**EXERCISE INSTRUCTIONS**: Your answer must be an exact transcription of every record.

*** DATA FOR THIS TASK ***

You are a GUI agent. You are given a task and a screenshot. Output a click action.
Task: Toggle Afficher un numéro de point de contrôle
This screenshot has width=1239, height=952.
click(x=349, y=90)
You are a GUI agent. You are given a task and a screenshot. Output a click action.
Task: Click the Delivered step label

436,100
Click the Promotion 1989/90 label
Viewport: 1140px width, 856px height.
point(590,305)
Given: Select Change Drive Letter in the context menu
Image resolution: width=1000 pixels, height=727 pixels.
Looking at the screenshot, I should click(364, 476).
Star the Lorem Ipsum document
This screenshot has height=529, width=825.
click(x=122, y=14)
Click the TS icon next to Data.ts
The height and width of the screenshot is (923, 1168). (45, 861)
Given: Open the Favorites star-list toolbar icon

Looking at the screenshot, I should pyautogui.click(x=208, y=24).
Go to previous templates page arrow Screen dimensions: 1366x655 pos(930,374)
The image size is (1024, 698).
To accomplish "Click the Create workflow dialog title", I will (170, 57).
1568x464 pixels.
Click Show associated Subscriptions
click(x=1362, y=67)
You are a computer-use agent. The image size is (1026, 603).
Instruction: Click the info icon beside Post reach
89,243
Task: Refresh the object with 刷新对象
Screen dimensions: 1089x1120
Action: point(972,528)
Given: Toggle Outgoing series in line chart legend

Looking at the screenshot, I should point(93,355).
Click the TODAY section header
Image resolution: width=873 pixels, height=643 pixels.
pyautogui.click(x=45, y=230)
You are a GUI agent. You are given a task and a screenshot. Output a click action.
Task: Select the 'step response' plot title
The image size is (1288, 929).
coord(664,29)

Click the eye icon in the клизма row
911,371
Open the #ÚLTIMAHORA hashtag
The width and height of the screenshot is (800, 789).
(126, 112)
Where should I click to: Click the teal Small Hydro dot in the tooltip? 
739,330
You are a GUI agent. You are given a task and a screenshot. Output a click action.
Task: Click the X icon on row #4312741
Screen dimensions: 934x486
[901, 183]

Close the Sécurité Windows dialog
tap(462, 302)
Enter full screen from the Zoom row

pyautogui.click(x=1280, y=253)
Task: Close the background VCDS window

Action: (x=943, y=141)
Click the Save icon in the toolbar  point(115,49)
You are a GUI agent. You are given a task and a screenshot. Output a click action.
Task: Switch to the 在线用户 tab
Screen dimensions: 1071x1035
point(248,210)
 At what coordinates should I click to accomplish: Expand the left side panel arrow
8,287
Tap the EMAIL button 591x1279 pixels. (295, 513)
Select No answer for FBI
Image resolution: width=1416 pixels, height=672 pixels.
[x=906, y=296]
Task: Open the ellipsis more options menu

*** End of DATA FOR THIS TASK ***

**ANSWER TO THIS EXERCISE**:
You are a GUI agent. You are given a task and a screenshot. Output a click action.
Task: Toggle Afficher un numéro de point de contrôle
This screenshot has width=1239, height=952.
click(x=349, y=90)
You are a GUI agent. You are given a task and a screenshot. Output a click action.
Task: Click the Delivered step label

436,100
Click the Promotion 1989/90 label
Viewport: 1140px width, 856px height.
point(590,305)
Given: Select Change Drive Letter in the context menu
Image resolution: width=1000 pixels, height=727 pixels.
Looking at the screenshot, I should click(364, 476).
Star the Lorem Ipsum document
This screenshot has height=529, width=825.
click(x=122, y=14)
Click the TS icon next to Data.ts
The height and width of the screenshot is (923, 1168). (45, 861)
Given: Open the Favorites star-list toolbar icon

Looking at the screenshot, I should pyautogui.click(x=208, y=24).
Go to previous templates page arrow Screen dimensions: 1366x655 pos(930,374)
The image size is (1024, 698).
To accomplish "Click the Create workflow dialog title", I will (170, 57).
1568x464 pixels.
Click Show associated Subscriptions
click(x=1362, y=67)
You are a computer-use agent. The image size is (1026, 603).
Instruction: Click the info icon beside Post reach
89,243
Task: Refresh the object with 刷新对象
Screen dimensions: 1089x1120
Action: point(972,528)
Given: Toggle Outgoing series in line chart legend

Looking at the screenshot, I should point(93,355).
Click the TODAY section header
Image resolution: width=873 pixels, height=643 pixels.
pyautogui.click(x=45, y=230)
You are a GUI agent. You are given a task and a screenshot. Output a click action.
Task: Select the 'step response' plot title
The image size is (1288, 929).
coord(664,29)

Click the eye icon in the клизма row
911,371
Open the #ÚLTIMAHORA hashtag
The width and height of the screenshot is (800, 789).
(126, 112)
Where should I click to: Click the teal Small Hydro dot in the tooltip? 
739,330
You are a GUI agent. You are given a task and a screenshot. Output a click action.
Task: Click the X icon on row #4312741
Screen dimensions: 934x486
[901, 183]

Close the Sécurité Windows dialog
tap(462, 302)
Enter full screen from the Zoom row

pyautogui.click(x=1280, y=253)
Task: Close the background VCDS window

Action: (x=943, y=141)
Click the Save icon in the toolbar  point(115,49)
You are a GUI agent. You are given a task and a screenshot. Output a click action.
Task: Switch to the 在线用户 tab
Screen dimensions: 1071x1035
point(248,210)
 At what coordinates should I click to accomplish: Expand the left side panel arrow
8,287
Tap the EMAIL button 591x1279 pixels. (295, 513)
Select No answer for FBI
Image resolution: width=1416 pixels, height=672 pixels.
[x=906, y=296]
Task: Open the ellipsis more options menu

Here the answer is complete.